“If you can’t change it, don’t fight it” Coping with automated peritoneal dialysis for end-stage kidney disease: A qualitative study

Ms Emily Duncanson1,2,3, Prof Anna Chur-Hansen3, Associate Professor Shilpanjali Jesudason2,4,5

1ANZDATA Registry, Adelaide, Australia, 2Central and Northern Adelaide Renal and Transplantation Service (CNARTS) Clinical Research Group, Royal Adelaide Hospital, Adelaide, Australia, 3School of Psychology, University of Adelaide, Adelaide, Australia, 4Kidney Health Australia, , Australia, 5Adelaide Medical School, University of Adelaide, Adelaide, Australia

Introduction: People receiving peritoneal dialysis (PD) for end-stage kidney disease (ESKD) experience poorer quality of life than healthy individuals.
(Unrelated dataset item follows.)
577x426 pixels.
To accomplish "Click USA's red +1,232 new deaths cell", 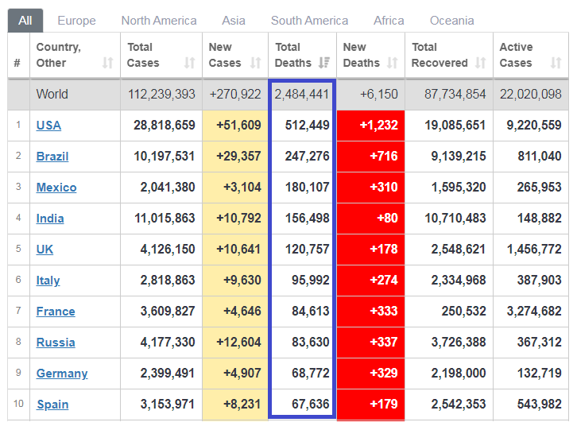I will [x=370, y=126].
Whilst the prevalence of psychosocial difficulties in dialysis cohorts is well documented, further investigation into how patients adjust to and cope with the challenges imposed by ESKD and dialysis is needed.

Methods: Qualitative study. Participants were recruited purposively through the renal unit of a public hospital in South Australia. Ten people receiving automated PD (APD) (5 females, 5 males) aged 31 to 77 years (M = 59.3) participated in a one-on-one qualitative interview. Interviews were audio recorded and transcribed verbatim. Transcripts were analysed thematically.
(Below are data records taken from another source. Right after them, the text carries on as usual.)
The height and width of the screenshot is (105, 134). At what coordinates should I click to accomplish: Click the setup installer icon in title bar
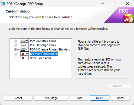pos(3,4)
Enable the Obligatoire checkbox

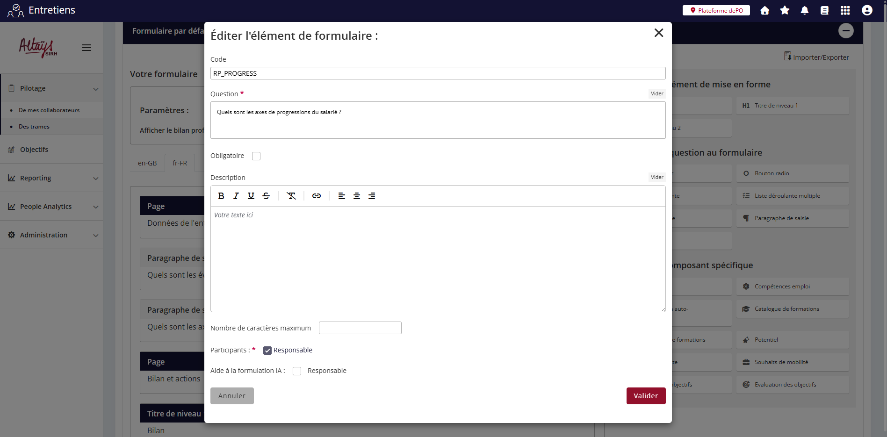click(x=256, y=156)
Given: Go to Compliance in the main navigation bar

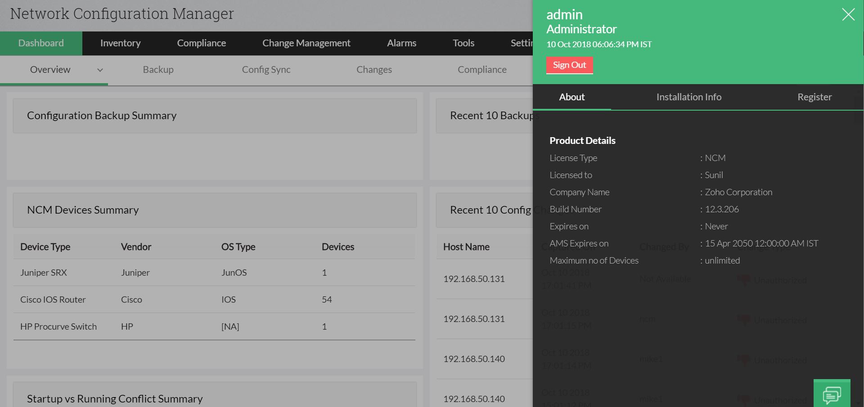Looking at the screenshot, I should point(201,43).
Results: Five main themes representing participants’ experiences and perspectives of the psychosocial challenges resulting from ESKD and APD and coping with these were identified: 1) Resigned Acceptance, 2) Means to an End, 3) Navigating Emotional Impacts at Milestones and Transitions 4) Professional Support and 5) Social Support. Participants described increased psychological burden at CKD and end-stage kidney disease diagnoses, dialysis initiation, and during theatment decision-making. Themes demonstrate the various cognitive, behavioural and social factors that promote adaptive coping, treatment adherence and patient wellbeing.
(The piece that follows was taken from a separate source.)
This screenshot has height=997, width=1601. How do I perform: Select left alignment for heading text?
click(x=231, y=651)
Conclusions: People receiving APD for ESKD face daily and chronic psychosocial challenges. Psychological distress and poor coping may be heightened at key disease milestones and transition periods, or among individuals without a caregiver in the home. Further research may evaluate the role of education and psychosocial support interventions at dialysis initiation and other transitions periods throughout the trajectory of chronic kidney disease.


Biography:

Emily is a registered psychologist who works as a research officer at the Central and Northern Adelaide Renal and Transplantation Service (CNARTS) Clinical Research Group at the Royal Adelaide Hospital and the Australia and New Zealand Dialysis and Transplant Registry (ANZDATA). Her area of interest, health psychology, involves addressing the psychological aspects of physical illness and chronic disease from a biopsychosocial approach. Her clinical and research interests are in the psychological wellbeing and quality of life of people undergoing renal replacement therapies and that of their caregivers and family members. In her research, she is interested in exploring people’s lived experiences using qualitative methods, with an aim of improving psychosocial wellbeing and  care for people with kidney disease.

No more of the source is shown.